Work request
Exactly as written, repeat all of the records below.

:: Supplied records

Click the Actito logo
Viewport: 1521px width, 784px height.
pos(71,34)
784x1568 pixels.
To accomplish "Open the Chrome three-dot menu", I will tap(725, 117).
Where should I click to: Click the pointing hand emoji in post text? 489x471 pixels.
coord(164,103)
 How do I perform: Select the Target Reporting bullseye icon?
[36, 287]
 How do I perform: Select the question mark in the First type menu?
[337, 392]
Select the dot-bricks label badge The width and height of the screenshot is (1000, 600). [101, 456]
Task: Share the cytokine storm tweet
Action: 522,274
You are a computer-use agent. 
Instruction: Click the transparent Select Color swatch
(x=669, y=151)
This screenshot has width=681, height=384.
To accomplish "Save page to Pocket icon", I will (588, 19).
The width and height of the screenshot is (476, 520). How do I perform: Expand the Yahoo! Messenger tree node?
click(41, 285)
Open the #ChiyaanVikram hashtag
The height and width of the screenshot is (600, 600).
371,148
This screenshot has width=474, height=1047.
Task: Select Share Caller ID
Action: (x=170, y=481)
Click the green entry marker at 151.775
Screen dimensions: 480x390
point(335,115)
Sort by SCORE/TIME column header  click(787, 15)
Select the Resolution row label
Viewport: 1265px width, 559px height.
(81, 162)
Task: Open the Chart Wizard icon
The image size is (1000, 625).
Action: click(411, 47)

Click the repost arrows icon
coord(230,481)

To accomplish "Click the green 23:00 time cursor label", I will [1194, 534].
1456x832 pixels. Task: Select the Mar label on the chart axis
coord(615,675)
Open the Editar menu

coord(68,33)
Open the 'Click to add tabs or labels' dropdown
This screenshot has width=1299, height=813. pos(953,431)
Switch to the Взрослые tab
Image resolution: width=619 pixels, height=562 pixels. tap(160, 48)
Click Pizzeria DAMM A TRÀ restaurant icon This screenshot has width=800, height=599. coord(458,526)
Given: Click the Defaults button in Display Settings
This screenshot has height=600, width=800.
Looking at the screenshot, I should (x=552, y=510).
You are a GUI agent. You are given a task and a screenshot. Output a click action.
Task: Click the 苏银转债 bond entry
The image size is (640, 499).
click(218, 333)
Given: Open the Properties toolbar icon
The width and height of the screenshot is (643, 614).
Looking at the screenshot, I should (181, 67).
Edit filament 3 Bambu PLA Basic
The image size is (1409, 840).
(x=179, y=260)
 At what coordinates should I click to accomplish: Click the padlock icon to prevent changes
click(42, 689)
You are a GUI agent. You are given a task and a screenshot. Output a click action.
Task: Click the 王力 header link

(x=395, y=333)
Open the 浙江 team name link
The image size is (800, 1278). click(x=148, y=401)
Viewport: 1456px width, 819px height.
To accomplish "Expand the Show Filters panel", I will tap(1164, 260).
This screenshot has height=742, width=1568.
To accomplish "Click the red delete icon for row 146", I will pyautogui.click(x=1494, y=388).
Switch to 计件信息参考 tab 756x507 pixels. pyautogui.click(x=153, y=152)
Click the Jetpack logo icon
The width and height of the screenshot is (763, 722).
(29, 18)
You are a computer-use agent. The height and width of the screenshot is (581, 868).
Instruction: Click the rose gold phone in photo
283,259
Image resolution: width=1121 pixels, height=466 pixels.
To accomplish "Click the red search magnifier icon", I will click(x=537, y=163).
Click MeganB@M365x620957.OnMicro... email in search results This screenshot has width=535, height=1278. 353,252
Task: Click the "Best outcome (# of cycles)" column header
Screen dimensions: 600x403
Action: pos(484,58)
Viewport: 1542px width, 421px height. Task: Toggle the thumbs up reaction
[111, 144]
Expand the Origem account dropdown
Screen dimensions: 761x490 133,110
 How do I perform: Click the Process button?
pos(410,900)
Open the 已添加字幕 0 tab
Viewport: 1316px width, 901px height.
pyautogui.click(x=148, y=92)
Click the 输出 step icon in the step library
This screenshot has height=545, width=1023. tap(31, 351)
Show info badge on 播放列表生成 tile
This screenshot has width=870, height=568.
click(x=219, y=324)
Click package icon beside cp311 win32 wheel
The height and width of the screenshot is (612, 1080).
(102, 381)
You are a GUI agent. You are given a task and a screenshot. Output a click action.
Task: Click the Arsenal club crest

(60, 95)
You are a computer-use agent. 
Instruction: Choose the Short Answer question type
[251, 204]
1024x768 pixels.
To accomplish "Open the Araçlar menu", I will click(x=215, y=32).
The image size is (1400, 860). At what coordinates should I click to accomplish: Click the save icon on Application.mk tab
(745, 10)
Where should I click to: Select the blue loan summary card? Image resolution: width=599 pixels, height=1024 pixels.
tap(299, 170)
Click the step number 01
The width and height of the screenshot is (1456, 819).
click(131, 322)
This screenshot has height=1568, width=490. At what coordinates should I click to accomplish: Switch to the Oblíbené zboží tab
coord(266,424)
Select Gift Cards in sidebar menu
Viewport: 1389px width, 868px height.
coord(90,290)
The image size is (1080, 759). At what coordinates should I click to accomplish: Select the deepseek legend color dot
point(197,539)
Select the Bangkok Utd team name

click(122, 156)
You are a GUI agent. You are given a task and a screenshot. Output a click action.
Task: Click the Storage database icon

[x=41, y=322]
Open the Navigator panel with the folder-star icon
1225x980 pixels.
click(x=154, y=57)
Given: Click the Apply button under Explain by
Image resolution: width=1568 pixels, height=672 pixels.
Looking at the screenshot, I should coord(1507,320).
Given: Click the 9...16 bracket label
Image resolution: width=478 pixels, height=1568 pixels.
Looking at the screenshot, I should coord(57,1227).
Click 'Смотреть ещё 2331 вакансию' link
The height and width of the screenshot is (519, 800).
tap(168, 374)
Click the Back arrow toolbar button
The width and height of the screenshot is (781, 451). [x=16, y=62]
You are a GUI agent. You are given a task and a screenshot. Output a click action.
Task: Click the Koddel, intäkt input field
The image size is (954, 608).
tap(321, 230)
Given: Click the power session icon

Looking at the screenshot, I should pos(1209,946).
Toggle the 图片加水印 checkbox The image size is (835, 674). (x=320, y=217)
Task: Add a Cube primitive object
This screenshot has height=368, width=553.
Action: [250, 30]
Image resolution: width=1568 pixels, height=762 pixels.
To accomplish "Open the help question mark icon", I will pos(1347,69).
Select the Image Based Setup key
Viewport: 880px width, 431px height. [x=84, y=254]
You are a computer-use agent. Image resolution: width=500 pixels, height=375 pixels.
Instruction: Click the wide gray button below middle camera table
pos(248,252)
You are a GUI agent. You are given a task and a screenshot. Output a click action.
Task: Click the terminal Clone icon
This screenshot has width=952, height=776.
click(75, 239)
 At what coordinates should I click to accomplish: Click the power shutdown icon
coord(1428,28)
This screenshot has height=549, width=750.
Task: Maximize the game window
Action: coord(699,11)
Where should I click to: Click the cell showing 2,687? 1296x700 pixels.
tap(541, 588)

::::

Response
Click the Actito logo
Viewport: 1521px width, 784px height.
pos(71,34)
784x1568 pixels.
To accomplish "Open the Chrome three-dot menu", I will tap(725, 117).
Where should I click to: Click the pointing hand emoji in post text? 489x471 pixels.
coord(164,103)
 How do I perform: Select the Target Reporting bullseye icon?
[36, 287]
 How do I perform: Select the question mark in the First type menu?
[337, 392]
Select the dot-bricks label badge The width and height of the screenshot is (1000, 600). [101, 456]
Task: Share the cytokine storm tweet
Action: 522,274
You are a computer-use agent. 
Instruction: Click the transparent Select Color swatch
(x=669, y=151)
This screenshot has width=681, height=384.
To accomplish "Save page to Pocket icon", I will (588, 19).
The width and height of the screenshot is (476, 520). How do I perform: Expand the Yahoo! Messenger tree node?
click(41, 285)
Open the #ChiyaanVikram hashtag
The height and width of the screenshot is (600, 600).
371,148
This screenshot has width=474, height=1047.
Task: Select Share Caller ID
Action: (x=170, y=481)
Click the green entry marker at 151.775
Screen dimensions: 480x390
point(335,115)
Sort by SCORE/TIME column header  click(787, 15)
Select the Resolution row label
Viewport: 1265px width, 559px height.
(81, 162)
Task: Open the Chart Wizard icon
The image size is (1000, 625).
Action: click(411, 47)

Click the repost arrows icon
coord(230,481)

To accomplish "Click the green 23:00 time cursor label", I will [1194, 534].
1456x832 pixels. Task: Select the Mar label on the chart axis
coord(615,675)
Open the Editar menu

coord(68,33)
Open the 'Click to add tabs or labels' dropdown
This screenshot has width=1299, height=813. pos(953,431)
Switch to the Взрослые tab
Image resolution: width=619 pixels, height=562 pixels. tap(160, 48)
Click Pizzeria DAMM A TRÀ restaurant icon This screenshot has width=800, height=599. coord(458,526)
Given: Click the Defaults button in Display Settings
This screenshot has height=600, width=800.
Looking at the screenshot, I should (x=552, y=510).
You are a GUI agent. You are given a task and a screenshot. Output a click action.
Task: Click the 苏银转债 bond entry
The image size is (640, 499).
click(218, 333)
Given: Open the Properties toolbar icon
The width and height of the screenshot is (643, 614).
Looking at the screenshot, I should (181, 67).
Edit filament 3 Bambu PLA Basic
The image size is (1409, 840).
(x=179, y=260)
 At what coordinates should I click to accomplish: Click the padlock icon to prevent changes
click(42, 689)
You are a GUI agent. You are given a task and a screenshot. Output a click action.
Task: Click the 王力 header link

(x=395, y=333)
Open the 浙江 team name link
The image size is (800, 1278). click(x=148, y=401)
Viewport: 1456px width, 819px height.
To accomplish "Expand the Show Filters panel", I will tap(1164, 260).
This screenshot has height=742, width=1568.
To accomplish "Click the red delete icon for row 146", I will pyautogui.click(x=1494, y=388).
Switch to 计件信息参考 tab 756x507 pixels. pyautogui.click(x=153, y=152)
Click the Jetpack logo icon
The width and height of the screenshot is (763, 722).
(29, 18)
You are a computer-use agent. The height and width of the screenshot is (581, 868).
Instruction: Click the rose gold phone in photo
283,259
Image resolution: width=1121 pixels, height=466 pixels.
To accomplish "Click the red search magnifier icon", I will click(x=537, y=163).
Click MeganB@M365x620957.OnMicro... email in search results This screenshot has width=535, height=1278. 353,252
Task: Click the "Best outcome (# of cycles)" column header
Screen dimensions: 600x403
Action: pos(484,58)
Viewport: 1542px width, 421px height. Task: Toggle the thumbs up reaction
[111, 144]
Expand the Origem account dropdown
Screen dimensions: 761x490 133,110
 How do I perform: Click the Process button?
pos(410,900)
Open the 已添加字幕 0 tab
Viewport: 1316px width, 901px height.
pyautogui.click(x=148, y=92)
Click the 输出 step icon in the step library
This screenshot has height=545, width=1023. tap(31, 351)
Show info badge on 播放列表生成 tile
This screenshot has width=870, height=568.
click(x=219, y=324)
Click package icon beside cp311 win32 wheel
The height and width of the screenshot is (612, 1080).
(102, 381)
You are a GUI agent. You are given a task and a screenshot. Output a click action.
Task: Click the Arsenal club crest

(60, 95)
You are a computer-use agent. 
Instruction: Choose the Short Answer question type
[251, 204]
1024x768 pixels.
To accomplish "Open the Araçlar menu", I will click(x=215, y=32).
The image size is (1400, 860). At what coordinates should I click to accomplish: Click the save icon on Application.mk tab
(745, 10)
Where should I click to: Select the blue loan summary card? Image resolution: width=599 pixels, height=1024 pixels.
tap(299, 170)
Click the step number 01
The width and height of the screenshot is (1456, 819).
click(131, 322)
This screenshot has height=1568, width=490. At what coordinates should I click to accomplish: Switch to the Oblíbené zboží tab
coord(266,424)
Select Gift Cards in sidebar menu
Viewport: 1389px width, 868px height.
coord(90,290)
The image size is (1080, 759). At what coordinates should I click to accomplish: Select the deepseek legend color dot
point(197,539)
Select the Bangkok Utd team name

click(122, 156)
You are a GUI agent. You are given a task and a screenshot. Output a click action.
Task: Click the Storage database icon

[x=41, y=322]
Open the Navigator panel with the folder-star icon
1225x980 pixels.
click(x=154, y=57)
Given: Click the Apply button under Explain by
Image resolution: width=1568 pixels, height=672 pixels.
Looking at the screenshot, I should coord(1507,320).
Given: Click the 9...16 bracket label
Image resolution: width=478 pixels, height=1568 pixels.
Looking at the screenshot, I should coord(57,1227).
Click 'Смотреть ещё 2331 вакансию' link
The height and width of the screenshot is (519, 800).
tap(168, 374)
Click the Back arrow toolbar button
The width and height of the screenshot is (781, 451). [x=16, y=62]
You are a GUI agent. You are given a task and a screenshot. Output a click action.
Task: Click the Koddel, intäkt input field
The image size is (954, 608).
tap(321, 230)
Given: Click the power session icon

Looking at the screenshot, I should pos(1209,946).
Toggle the 图片加水印 checkbox The image size is (835, 674). (x=320, y=217)
Task: Add a Cube primitive object
This screenshot has height=368, width=553.
Action: [250, 30]
Image resolution: width=1568 pixels, height=762 pixels.
To accomplish "Open the help question mark icon", I will pos(1347,69).
Select the Image Based Setup key
Viewport: 880px width, 431px height. [x=84, y=254]
You are a computer-use agent. Image resolution: width=500 pixels, height=375 pixels.
Instruction: Click the wide gray button below middle camera table
pos(248,252)
You are a GUI agent. You are given a task and a screenshot. Output a click action.
Task: Click the terminal Clone icon
This screenshot has width=952, height=776.
click(75, 239)
 At what coordinates should I click to accomplish: Click the power shutdown icon
coord(1428,28)
This screenshot has height=549, width=750.
Task: Maximize the game window
Action: coord(699,11)
Where should I click to: Click the cell showing 2,687? 1296x700 pixels.
tap(541, 588)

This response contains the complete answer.